◆ RECORD EXCERPTS
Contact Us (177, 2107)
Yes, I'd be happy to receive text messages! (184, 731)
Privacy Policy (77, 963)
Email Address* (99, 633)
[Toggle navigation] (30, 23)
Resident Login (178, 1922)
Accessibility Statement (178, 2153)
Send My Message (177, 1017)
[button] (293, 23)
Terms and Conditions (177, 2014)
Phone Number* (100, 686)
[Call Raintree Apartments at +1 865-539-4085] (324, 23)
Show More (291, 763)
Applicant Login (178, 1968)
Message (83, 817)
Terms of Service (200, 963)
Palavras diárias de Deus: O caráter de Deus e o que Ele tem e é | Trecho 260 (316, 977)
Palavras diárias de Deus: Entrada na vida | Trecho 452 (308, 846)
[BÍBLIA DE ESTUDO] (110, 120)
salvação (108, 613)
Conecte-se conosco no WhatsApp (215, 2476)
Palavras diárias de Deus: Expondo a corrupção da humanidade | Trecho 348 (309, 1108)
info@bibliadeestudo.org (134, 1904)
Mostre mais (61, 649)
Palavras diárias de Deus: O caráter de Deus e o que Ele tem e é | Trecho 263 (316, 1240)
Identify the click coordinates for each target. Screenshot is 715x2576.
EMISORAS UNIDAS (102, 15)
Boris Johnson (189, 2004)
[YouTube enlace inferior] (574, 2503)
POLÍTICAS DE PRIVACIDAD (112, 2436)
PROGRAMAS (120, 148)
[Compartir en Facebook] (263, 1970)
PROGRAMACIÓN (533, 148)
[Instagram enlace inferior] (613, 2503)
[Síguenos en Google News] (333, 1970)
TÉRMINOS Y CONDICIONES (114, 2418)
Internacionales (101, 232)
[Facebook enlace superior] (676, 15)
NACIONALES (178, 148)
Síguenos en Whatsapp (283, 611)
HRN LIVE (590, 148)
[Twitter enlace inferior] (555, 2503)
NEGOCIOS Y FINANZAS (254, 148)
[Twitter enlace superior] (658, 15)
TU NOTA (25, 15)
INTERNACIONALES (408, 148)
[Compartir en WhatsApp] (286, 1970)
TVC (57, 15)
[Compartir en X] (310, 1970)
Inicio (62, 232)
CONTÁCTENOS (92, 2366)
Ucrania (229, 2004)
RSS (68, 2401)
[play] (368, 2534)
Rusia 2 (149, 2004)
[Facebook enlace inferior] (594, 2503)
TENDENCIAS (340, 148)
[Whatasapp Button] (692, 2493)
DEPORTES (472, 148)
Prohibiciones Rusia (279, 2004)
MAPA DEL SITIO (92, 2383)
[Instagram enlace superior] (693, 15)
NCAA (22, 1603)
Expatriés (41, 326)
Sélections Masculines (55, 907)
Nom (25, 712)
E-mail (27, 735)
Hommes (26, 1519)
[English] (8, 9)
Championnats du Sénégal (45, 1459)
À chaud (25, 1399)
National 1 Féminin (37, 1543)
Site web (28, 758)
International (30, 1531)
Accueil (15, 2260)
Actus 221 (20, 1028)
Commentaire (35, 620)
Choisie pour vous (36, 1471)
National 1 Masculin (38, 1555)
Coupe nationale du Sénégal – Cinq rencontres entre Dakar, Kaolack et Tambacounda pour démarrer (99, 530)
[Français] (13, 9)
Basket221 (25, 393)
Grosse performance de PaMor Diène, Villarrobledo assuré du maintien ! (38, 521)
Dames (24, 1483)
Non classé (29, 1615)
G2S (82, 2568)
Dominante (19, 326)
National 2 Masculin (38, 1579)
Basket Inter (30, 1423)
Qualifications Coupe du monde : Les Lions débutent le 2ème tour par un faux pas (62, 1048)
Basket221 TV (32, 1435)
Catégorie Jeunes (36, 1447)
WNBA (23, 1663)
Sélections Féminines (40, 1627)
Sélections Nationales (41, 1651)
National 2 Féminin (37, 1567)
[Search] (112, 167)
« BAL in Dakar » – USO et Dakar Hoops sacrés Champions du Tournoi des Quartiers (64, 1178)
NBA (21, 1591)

◆ WHAT IS EXPECTED
Word for word, set down the lines from the beginning of the records through the line that holds "Mostre mais (61, 649)". Leave out the rest.

◆ RESULT OF THIS EXERCISE
Contact Us (177, 2107)
Yes, I'd be happy to receive text messages! (184, 731)
Privacy Policy (77, 963)
Email Address* (99, 633)
[Toggle navigation] (30, 23)
Resident Login (178, 1922)
Accessibility Statement (178, 2153)
Send My Message (177, 1017)
[button] (293, 23)
Terms and Conditions (177, 2014)
Phone Number* (100, 686)
[Call Raintree Apartments at +1 865-539-4085] (324, 23)
Show More (291, 763)
Applicant Login (178, 1968)
Message (83, 817)
Terms of Service (200, 963)
Palavras diárias de Deus: O caráter de Deus e o que Ele tem e é | Trecho 260 (316, 977)
Palavras diárias de Deus: Entrada na vida | Trecho 452 (308, 846)
[BÍBLIA DE ESTUDO] (110, 120)
salvação (108, 613)
Conecte-se conosco no WhatsApp (215, 2476)
Palavras diárias de Deus: Expondo a corrupção da humanidade | Trecho 348 (309, 1108)
info@bibliadeestudo.org (134, 1904)
Mostre mais (61, 649)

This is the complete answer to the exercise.